[Samba] SMB signing broken? 3.0.7 -> 3.0.8

Tue Mar 15 18:19:01 GMT 2005

On Tue, Mar 15, 2005 at 03:00:17PM +0000, Tim wrote:
> Hi all.
> 
> I originally suspected this problem was with netbios (which I have
> disabled by default) and Jerry has helped me out a bit with but I've
> been doing some more digging and I think the problem lies back further
> than I expected.
> 
> I was trying to upgrade from 3.0.7 to 3.0.11 so I've recompiled all
> versions back from 3.0.11 and the problem first occured in 3.0.8.  The
> issue is with winbind, and the error I'm getting is
> "failed tcon_X with NT_STATUS_ACCESS_DENIED":
> 
> === 3.0.8:  /usr/bin/winbind -i -d10 ===
> ...
> Got KRB5 session key of length 8
> SMB signing enabled!
> cli_simple_set_signing: user_session_key
> [000] C8 5E D6 1A A1 46 10 BA                           .^...F..
> cli_simple_set_signing: NULL response_data
> simple_packet_signature: sequence number 0
> client_sign_outgoing_message: sent SMB signature of
> [000] 84 84 78 B3 60 4A 05 5B                           ..x.`J.[
> store_sequence_for_reply: stored seq = 1 mid = 2
> ...
> client_check_incoming_message: BAD SIG: wanted SMB signature of
> [000] D7 08 07 13 97 AC E9 8B                           ........
> client_check_incoming_message: BAD SIG: got SMB signature of
> [000] EF 85 1C D4 6A 1D AC 9D                           ....j...
> 
> 
> 
> So... and please correct me if I'm wrong, but something changed
> between 3.0.7 and 3.0.8 to do with SMB signing.  The signature
> size seems to have changed, but I don't know enough about the
> SMB protocol to work out what this would mean.
> 
> I also notice this in the Changelog:
> 
>   o Fixes for kerberos interoperability with Windows 200x
>     domains when using DES keys.

Can you try this patch.

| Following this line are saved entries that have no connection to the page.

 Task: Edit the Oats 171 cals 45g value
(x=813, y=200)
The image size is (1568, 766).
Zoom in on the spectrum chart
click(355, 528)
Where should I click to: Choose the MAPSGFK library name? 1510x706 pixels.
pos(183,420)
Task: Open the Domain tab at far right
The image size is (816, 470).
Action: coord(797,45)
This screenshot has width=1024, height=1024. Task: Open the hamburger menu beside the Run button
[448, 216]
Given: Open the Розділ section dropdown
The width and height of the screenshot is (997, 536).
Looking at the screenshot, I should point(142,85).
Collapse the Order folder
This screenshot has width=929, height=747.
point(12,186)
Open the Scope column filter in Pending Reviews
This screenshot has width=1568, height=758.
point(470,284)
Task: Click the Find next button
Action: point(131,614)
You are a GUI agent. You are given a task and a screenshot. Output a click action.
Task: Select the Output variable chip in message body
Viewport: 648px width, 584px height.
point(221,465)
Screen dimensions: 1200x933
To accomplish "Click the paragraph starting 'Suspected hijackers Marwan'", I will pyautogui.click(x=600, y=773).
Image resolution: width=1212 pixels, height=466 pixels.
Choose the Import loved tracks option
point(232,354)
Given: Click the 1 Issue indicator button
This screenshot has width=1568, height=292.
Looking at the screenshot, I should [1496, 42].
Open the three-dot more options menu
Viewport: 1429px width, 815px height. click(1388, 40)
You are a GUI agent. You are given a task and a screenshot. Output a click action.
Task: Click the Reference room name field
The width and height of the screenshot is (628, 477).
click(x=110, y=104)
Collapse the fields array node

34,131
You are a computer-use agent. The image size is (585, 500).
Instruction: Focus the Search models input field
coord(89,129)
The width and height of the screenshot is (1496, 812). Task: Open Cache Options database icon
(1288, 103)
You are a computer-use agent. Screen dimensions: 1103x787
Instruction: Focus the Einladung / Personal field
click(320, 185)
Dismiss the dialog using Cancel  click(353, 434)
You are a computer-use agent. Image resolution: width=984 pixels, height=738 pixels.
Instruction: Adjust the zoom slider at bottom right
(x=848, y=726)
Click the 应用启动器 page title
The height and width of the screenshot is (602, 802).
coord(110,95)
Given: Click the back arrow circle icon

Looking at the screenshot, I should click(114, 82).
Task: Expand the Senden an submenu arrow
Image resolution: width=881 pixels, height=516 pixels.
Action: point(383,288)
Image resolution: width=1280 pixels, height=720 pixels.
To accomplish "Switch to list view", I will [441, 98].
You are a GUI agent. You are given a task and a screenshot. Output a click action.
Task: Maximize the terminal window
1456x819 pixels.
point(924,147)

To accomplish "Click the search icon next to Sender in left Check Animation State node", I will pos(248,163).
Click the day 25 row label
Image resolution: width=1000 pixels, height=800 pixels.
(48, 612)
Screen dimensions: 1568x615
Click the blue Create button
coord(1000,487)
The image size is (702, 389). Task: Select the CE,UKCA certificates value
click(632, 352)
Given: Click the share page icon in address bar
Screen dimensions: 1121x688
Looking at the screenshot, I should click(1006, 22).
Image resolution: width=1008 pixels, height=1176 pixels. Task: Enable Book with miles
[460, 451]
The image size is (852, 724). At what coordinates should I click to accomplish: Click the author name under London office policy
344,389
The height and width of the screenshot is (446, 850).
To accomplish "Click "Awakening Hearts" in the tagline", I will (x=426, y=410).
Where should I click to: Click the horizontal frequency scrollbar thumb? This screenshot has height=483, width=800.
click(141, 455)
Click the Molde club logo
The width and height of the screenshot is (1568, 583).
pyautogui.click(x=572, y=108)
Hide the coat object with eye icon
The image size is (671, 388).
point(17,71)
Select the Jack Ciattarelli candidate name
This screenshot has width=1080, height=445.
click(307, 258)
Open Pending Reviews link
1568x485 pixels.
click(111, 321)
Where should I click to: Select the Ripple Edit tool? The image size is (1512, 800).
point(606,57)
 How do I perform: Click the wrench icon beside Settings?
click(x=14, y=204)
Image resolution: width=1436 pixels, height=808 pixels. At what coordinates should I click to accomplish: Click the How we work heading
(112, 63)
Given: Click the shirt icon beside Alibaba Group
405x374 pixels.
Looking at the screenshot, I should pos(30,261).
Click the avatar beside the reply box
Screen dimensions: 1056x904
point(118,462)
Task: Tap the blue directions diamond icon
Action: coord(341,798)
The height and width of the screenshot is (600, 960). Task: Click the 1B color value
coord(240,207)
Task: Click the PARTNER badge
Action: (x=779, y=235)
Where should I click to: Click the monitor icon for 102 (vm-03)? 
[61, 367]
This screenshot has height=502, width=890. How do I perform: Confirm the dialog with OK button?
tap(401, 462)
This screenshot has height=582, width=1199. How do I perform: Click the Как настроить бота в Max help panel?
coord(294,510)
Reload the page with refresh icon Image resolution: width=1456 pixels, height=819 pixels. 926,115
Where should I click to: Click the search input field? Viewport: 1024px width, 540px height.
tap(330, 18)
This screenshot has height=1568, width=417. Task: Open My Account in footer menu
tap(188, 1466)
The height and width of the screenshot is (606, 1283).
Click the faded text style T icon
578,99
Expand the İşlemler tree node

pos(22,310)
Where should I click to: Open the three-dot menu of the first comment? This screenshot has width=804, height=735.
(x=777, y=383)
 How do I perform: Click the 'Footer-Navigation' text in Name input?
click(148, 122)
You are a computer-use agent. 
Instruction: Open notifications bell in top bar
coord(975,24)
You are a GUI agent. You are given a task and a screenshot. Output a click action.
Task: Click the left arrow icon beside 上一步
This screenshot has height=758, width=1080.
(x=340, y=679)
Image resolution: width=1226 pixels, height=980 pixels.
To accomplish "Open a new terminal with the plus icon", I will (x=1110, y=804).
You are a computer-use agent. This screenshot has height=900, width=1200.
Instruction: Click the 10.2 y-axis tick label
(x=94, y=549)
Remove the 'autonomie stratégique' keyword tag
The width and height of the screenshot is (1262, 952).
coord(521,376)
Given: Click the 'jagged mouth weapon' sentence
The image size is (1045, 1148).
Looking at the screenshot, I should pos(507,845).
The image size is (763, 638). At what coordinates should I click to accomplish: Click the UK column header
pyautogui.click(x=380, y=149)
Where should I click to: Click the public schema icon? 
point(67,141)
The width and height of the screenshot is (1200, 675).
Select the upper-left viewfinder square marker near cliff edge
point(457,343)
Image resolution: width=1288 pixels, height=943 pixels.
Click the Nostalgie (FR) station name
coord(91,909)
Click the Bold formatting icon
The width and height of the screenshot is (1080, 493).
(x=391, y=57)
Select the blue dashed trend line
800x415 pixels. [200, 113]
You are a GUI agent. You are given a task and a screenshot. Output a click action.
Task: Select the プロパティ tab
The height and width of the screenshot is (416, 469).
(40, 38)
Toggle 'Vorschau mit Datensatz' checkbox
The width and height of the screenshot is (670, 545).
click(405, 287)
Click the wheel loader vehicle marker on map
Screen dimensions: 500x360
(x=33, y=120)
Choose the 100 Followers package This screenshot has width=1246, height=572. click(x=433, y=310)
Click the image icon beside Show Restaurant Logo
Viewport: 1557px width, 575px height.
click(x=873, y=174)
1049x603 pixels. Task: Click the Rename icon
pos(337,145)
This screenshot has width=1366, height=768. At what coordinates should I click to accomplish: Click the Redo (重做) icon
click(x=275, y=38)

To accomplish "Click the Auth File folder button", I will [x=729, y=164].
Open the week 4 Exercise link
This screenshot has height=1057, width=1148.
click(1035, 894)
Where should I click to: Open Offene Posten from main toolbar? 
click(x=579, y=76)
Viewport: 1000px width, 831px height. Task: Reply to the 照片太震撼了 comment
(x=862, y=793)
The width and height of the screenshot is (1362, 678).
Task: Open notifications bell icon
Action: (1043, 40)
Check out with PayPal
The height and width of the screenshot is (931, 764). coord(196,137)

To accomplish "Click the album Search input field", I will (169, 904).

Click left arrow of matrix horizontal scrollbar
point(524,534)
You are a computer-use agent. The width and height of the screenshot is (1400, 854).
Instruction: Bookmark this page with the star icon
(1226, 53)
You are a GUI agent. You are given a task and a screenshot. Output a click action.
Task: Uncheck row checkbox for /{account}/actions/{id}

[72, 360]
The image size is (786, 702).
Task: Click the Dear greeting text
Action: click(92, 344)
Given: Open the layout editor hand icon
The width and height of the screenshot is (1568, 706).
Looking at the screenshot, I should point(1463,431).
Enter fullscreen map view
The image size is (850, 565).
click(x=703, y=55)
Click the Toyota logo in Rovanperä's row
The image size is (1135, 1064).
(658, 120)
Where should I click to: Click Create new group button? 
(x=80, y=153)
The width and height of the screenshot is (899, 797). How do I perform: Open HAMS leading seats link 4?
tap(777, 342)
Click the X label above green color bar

It reverts that change.

Jeremy.
-------------- next part --------------
Index: libsmb/smb_signing.c
===================================================================

--- libsmb/smb_signing.c	(revision 5789)
+++ libsmb/smb_signing.c	(working copy)
@@ -277,14 +277,17 @@
 	MD5Init(&md5_ctx);
 
 	/* intialise with the key */
+	MD5Update(&md5_ctx, data->mac_key.data, data->mac_key.length); 
+#if 0
+	/* JRA - apparently this is incorrect. */
 	/* NB. When making and verifying SMB signatures, Windows apparently
 		zero-pads the key to 128 bits if it isn't long enough.
 		From Nalin Dahyabhai <nalin at redhat.com> */
-	MD5Update(&md5_ctx, data->mac_key.data, data->mac_key.length); 
 	if (data->mac_key.length < sizeof(key_buf)) {
 		memset(key_buf, 0, sizeof(key_buf));
 		MD5Update(&md5_ctx, key_buf, sizeof(key_buf) - data->mac_key.length);
 	}
+#endif
 
 	/* copy in the first bit of the SMB header */
 	MD5Update(&md5_ctx, buf + 4, smb_ss_field - 4);